Task input:
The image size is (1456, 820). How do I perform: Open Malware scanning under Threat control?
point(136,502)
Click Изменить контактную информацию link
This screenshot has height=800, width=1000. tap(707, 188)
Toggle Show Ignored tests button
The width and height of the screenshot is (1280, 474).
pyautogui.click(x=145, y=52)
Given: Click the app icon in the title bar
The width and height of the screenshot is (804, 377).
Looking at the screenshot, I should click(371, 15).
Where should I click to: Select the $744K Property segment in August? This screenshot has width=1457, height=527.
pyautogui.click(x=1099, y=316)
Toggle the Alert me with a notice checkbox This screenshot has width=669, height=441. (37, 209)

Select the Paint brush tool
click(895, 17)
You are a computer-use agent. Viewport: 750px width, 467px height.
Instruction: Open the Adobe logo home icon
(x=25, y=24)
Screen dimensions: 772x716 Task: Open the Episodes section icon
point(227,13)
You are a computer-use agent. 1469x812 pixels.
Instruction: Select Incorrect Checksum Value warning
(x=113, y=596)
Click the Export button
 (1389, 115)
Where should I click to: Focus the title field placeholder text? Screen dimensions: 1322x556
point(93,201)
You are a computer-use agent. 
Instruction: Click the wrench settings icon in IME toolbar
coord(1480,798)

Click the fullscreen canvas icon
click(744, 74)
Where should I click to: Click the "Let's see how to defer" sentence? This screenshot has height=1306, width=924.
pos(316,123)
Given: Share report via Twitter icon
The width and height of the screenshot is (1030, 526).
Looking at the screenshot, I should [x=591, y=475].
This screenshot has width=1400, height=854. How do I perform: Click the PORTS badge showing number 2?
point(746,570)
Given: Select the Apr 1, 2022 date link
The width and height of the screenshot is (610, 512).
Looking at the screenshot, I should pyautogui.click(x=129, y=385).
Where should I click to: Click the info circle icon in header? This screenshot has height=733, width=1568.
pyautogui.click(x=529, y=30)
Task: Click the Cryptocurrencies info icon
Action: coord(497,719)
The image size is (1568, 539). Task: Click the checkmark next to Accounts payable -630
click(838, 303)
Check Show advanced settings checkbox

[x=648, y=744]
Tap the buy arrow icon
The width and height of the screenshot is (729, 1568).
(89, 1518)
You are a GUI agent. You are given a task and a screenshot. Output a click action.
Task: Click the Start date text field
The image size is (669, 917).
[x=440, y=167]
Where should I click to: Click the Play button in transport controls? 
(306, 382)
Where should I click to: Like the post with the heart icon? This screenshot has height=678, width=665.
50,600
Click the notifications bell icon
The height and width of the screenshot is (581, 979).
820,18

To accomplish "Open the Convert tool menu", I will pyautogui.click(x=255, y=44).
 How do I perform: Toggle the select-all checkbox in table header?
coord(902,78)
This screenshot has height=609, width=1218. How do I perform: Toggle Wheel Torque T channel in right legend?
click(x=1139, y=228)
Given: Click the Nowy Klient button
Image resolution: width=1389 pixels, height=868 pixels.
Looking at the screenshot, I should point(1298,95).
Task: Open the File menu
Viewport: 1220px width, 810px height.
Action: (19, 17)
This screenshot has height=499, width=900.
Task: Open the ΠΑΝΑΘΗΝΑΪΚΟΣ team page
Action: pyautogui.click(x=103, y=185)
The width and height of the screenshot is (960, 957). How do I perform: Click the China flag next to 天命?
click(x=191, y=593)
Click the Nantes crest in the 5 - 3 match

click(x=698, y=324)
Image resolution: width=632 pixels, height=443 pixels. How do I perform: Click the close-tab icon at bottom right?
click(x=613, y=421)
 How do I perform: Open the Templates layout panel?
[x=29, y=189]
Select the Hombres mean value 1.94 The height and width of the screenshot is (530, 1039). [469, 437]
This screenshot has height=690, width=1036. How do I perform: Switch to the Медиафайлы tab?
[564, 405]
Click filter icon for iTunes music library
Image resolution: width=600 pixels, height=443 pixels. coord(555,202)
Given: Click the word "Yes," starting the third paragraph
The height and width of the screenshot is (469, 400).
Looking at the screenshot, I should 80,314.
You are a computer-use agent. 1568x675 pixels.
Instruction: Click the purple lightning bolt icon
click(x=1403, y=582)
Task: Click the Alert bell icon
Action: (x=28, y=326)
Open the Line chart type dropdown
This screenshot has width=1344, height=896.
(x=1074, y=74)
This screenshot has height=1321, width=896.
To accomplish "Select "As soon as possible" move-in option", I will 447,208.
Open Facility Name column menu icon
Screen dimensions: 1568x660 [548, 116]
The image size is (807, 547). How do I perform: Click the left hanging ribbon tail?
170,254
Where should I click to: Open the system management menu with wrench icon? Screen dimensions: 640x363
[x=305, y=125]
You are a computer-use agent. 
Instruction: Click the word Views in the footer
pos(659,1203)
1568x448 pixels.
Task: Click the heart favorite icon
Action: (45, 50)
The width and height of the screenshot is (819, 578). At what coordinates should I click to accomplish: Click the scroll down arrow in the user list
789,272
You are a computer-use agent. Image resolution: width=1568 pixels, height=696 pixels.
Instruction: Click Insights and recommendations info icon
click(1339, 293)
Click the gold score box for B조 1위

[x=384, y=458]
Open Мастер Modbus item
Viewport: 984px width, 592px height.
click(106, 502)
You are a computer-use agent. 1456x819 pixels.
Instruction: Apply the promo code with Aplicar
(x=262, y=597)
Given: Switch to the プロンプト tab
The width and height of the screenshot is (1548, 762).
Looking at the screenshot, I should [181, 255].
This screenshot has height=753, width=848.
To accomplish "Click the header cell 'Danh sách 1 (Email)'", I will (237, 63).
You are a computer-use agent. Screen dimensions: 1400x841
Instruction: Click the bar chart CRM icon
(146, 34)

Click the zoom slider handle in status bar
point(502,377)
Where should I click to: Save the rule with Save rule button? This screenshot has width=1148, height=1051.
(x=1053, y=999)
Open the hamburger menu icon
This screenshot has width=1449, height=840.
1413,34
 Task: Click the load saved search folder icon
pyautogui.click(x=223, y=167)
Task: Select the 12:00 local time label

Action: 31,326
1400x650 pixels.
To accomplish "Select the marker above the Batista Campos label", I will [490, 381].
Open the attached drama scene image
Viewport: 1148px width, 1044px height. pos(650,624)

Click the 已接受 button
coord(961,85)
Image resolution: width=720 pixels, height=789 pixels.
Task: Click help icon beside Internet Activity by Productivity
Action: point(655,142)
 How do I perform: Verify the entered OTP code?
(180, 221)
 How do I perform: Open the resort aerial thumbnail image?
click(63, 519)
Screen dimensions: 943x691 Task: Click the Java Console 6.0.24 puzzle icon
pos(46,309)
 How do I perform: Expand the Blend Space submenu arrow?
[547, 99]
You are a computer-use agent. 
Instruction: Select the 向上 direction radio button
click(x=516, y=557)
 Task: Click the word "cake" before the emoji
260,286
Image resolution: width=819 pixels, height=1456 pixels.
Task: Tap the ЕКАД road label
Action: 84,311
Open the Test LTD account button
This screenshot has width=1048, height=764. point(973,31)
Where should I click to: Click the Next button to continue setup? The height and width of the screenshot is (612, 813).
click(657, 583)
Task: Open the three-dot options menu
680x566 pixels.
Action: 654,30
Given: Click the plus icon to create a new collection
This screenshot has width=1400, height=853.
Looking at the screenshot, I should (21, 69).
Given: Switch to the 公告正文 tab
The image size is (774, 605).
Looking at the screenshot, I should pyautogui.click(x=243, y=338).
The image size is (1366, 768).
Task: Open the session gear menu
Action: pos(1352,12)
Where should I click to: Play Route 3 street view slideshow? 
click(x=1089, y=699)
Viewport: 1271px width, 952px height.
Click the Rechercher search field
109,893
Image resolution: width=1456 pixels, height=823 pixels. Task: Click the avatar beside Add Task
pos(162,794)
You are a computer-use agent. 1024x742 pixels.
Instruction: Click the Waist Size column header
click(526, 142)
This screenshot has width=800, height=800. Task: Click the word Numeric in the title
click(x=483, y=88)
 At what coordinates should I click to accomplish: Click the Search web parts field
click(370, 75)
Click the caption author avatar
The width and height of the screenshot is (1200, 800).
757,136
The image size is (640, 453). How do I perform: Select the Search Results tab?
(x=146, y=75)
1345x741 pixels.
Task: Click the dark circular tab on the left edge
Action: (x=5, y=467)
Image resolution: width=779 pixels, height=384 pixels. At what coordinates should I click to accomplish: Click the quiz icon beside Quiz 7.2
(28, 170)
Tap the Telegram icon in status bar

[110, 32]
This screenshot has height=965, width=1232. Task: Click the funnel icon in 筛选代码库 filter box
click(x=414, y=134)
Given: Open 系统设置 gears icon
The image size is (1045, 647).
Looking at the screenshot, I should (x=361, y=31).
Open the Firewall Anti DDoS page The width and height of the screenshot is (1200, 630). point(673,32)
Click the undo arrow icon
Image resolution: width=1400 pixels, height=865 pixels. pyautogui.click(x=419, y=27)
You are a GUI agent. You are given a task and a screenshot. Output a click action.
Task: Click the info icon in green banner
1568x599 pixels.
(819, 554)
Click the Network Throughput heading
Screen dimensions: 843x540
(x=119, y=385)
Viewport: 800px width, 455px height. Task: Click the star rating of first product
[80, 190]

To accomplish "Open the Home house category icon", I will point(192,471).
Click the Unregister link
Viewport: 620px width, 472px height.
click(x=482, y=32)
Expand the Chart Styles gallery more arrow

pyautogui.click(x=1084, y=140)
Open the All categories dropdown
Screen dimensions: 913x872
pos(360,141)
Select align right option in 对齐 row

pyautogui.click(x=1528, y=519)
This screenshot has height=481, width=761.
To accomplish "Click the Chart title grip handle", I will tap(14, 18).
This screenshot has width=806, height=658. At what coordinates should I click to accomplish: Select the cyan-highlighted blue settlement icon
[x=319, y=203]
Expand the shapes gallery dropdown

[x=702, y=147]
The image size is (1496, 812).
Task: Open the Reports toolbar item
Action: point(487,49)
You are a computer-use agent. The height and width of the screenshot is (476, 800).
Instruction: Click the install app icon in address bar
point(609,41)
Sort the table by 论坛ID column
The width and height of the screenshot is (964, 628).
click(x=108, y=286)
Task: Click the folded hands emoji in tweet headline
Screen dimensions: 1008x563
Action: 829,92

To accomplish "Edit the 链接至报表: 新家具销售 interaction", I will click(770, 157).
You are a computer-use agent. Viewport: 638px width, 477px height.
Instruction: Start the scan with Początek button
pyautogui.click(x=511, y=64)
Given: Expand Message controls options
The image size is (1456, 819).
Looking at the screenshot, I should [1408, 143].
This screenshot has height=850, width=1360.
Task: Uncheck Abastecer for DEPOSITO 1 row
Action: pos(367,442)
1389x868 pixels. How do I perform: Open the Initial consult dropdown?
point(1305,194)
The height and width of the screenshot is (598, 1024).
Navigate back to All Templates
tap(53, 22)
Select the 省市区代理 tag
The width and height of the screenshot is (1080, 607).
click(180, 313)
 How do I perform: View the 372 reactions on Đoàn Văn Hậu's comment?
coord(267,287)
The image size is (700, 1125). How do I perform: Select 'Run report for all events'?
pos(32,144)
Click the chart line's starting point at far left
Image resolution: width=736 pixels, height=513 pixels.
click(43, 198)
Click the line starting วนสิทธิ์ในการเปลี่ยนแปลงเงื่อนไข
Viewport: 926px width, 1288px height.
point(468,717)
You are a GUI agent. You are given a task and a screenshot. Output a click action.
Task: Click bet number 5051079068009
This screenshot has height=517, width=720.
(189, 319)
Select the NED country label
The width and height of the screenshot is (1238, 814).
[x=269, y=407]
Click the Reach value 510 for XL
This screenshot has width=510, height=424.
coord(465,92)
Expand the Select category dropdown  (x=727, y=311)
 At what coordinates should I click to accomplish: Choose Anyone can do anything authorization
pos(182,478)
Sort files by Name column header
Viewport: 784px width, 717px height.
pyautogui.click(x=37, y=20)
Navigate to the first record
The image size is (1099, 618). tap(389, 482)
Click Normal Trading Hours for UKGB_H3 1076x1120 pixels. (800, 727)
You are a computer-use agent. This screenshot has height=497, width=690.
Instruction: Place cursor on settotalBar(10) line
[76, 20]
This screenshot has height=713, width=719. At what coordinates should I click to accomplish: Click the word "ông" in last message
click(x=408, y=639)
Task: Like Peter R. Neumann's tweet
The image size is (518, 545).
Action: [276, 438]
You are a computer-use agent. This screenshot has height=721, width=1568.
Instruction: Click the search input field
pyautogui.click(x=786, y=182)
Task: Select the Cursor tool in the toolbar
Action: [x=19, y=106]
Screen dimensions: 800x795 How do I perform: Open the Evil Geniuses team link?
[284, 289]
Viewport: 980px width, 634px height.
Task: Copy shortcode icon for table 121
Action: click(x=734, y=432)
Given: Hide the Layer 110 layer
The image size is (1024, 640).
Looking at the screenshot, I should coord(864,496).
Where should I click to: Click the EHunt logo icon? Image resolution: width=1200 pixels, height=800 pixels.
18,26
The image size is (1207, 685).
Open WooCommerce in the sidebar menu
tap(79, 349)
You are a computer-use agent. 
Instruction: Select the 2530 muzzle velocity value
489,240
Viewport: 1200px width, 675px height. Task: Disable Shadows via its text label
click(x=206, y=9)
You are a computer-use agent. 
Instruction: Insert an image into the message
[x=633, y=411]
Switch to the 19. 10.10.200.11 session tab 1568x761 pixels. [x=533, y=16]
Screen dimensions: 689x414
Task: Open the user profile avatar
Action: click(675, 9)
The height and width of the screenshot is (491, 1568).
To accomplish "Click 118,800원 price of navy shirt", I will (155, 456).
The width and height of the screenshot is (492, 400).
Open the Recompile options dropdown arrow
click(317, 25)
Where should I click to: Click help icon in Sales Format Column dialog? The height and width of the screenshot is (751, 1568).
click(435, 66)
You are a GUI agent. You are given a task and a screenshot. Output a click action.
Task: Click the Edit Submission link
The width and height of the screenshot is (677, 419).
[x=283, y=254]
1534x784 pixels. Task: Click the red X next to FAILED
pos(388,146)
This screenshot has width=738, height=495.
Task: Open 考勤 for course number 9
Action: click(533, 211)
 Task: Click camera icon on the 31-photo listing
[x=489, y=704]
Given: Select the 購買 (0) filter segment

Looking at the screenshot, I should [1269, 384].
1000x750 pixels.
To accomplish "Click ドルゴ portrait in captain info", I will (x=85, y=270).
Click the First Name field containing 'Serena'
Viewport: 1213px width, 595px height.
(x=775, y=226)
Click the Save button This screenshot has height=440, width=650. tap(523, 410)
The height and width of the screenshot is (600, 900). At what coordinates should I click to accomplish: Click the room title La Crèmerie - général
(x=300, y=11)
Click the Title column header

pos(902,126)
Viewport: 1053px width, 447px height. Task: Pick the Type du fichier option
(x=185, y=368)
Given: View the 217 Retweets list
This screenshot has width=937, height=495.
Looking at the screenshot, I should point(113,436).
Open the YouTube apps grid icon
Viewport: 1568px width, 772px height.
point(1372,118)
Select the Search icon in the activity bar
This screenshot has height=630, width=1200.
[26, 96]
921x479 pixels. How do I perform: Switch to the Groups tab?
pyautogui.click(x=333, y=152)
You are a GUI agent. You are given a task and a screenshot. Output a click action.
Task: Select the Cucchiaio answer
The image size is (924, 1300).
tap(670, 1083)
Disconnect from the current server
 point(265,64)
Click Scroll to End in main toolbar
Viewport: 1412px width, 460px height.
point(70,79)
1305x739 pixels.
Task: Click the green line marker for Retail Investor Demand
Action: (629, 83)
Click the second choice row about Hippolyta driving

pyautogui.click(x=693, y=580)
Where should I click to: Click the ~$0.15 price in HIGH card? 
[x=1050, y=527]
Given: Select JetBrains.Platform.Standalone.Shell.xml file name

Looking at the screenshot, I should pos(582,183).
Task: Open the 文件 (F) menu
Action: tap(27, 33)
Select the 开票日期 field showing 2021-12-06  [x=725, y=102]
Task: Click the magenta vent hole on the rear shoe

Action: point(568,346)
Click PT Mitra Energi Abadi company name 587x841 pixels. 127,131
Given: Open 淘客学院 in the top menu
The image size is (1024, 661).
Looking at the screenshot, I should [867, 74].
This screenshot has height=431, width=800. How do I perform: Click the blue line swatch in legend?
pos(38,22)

Activity:
Among the lines above, find the one with "Instruction: Insert an image into the message" and the one with "Task: Select the Cucchiaio answer". Quote both and everything between them, exactly.

Task result:
Instruction: Insert an image into the message
[x=633, y=411]
Switch to the 19. 10.10.200.11 session tab 1568x761 pixels. [x=533, y=16]
Screen dimensions: 689x414
Task: Open the user profile avatar
Action: click(675, 9)
The height and width of the screenshot is (491, 1568).
To accomplish "Click 118,800원 price of navy shirt", I will (155, 456).
The width and height of the screenshot is (492, 400).
Open the Recompile options dropdown arrow
click(317, 25)
Where should I click to: Click help icon in Sales Format Column dialog? The height and width of the screenshot is (751, 1568).
click(435, 66)
You are a GUI agent. You are given a task and a screenshot. Output a click action.
Task: Click the Edit Submission link
The width and height of the screenshot is (677, 419).
[x=283, y=254]
1534x784 pixels. Task: Click the red X next to FAILED
pos(388,146)
This screenshot has width=738, height=495.
Task: Open 考勤 for course number 9
Action: click(533, 211)
 Task: Click camera icon on the 31-photo listing
[x=489, y=704]
Given: Select the 購買 (0) filter segment

Looking at the screenshot, I should [1269, 384].
1000x750 pixels.
To accomplish "Click ドルゴ portrait in captain info", I will (x=85, y=270).
Click the First Name field containing 'Serena'
Viewport: 1213px width, 595px height.
(x=775, y=226)
Click the Save button This screenshot has height=440, width=650. tap(523, 410)
The height and width of the screenshot is (600, 900). At what coordinates should I click to accomplish: Click the room title La Crèmerie - général
(x=300, y=11)
Click the Title column header

pos(902,126)
Viewport: 1053px width, 447px height. Task: Pick the Type du fichier option
(x=185, y=368)
Given: View the 217 Retweets list
This screenshot has width=937, height=495.
Looking at the screenshot, I should point(113,436).
Open the YouTube apps grid icon
Viewport: 1568px width, 772px height.
point(1372,118)
Select the Search icon in the activity bar
This screenshot has height=630, width=1200.
[26, 96]
921x479 pixels. How do I perform: Switch to the Groups tab?
pyautogui.click(x=333, y=152)
You are a GUI agent. You are given a task and a screenshot. Output a click action.
Task: Select the Cucchiaio answer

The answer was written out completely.